▶ What the task asks: Whenever a line contains "This", include it in the count; reply with the number of such lines in the data and nothing else.

▶ Given information:

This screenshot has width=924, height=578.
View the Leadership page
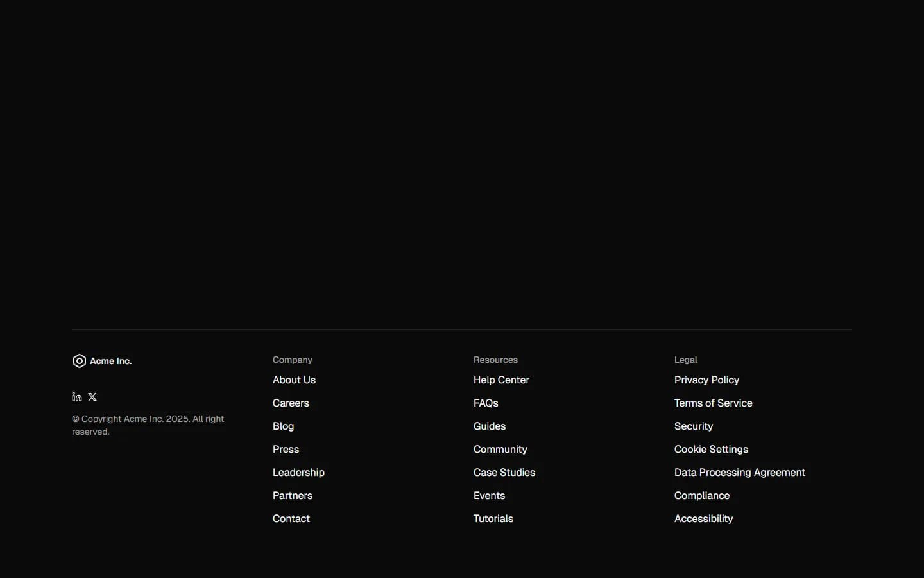coord(298,472)
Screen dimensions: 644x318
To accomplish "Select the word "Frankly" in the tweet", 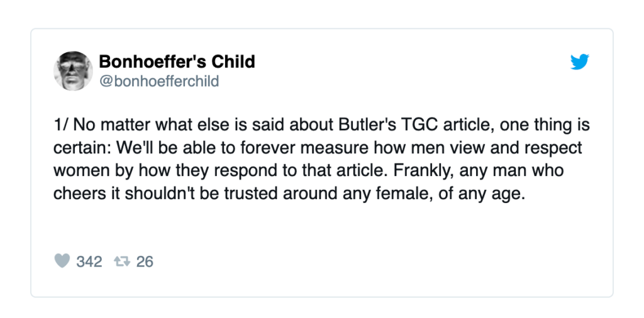I will [x=421, y=171].
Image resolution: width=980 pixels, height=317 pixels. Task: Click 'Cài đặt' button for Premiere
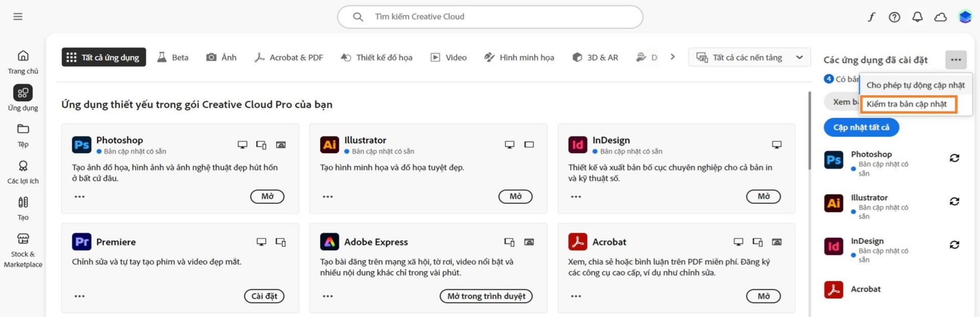[x=264, y=296]
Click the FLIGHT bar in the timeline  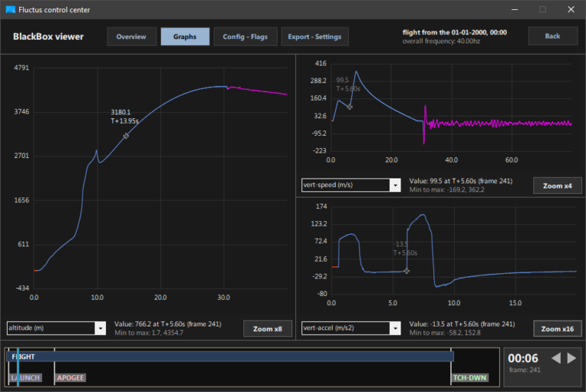(229, 356)
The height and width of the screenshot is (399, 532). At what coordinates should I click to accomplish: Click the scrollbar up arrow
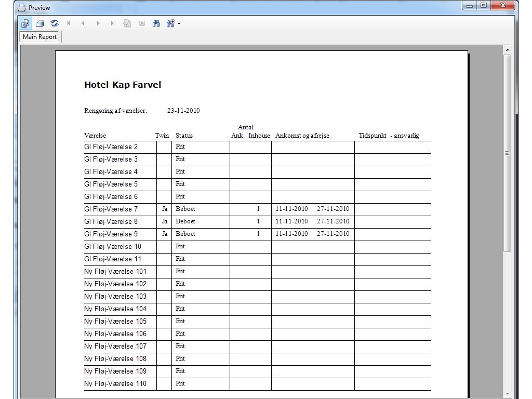tap(508, 50)
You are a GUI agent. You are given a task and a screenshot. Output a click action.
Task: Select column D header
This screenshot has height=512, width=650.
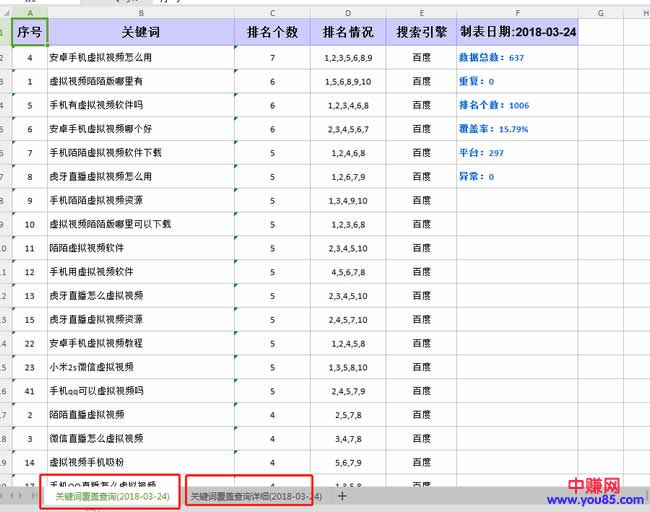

▶ Exercise output: 2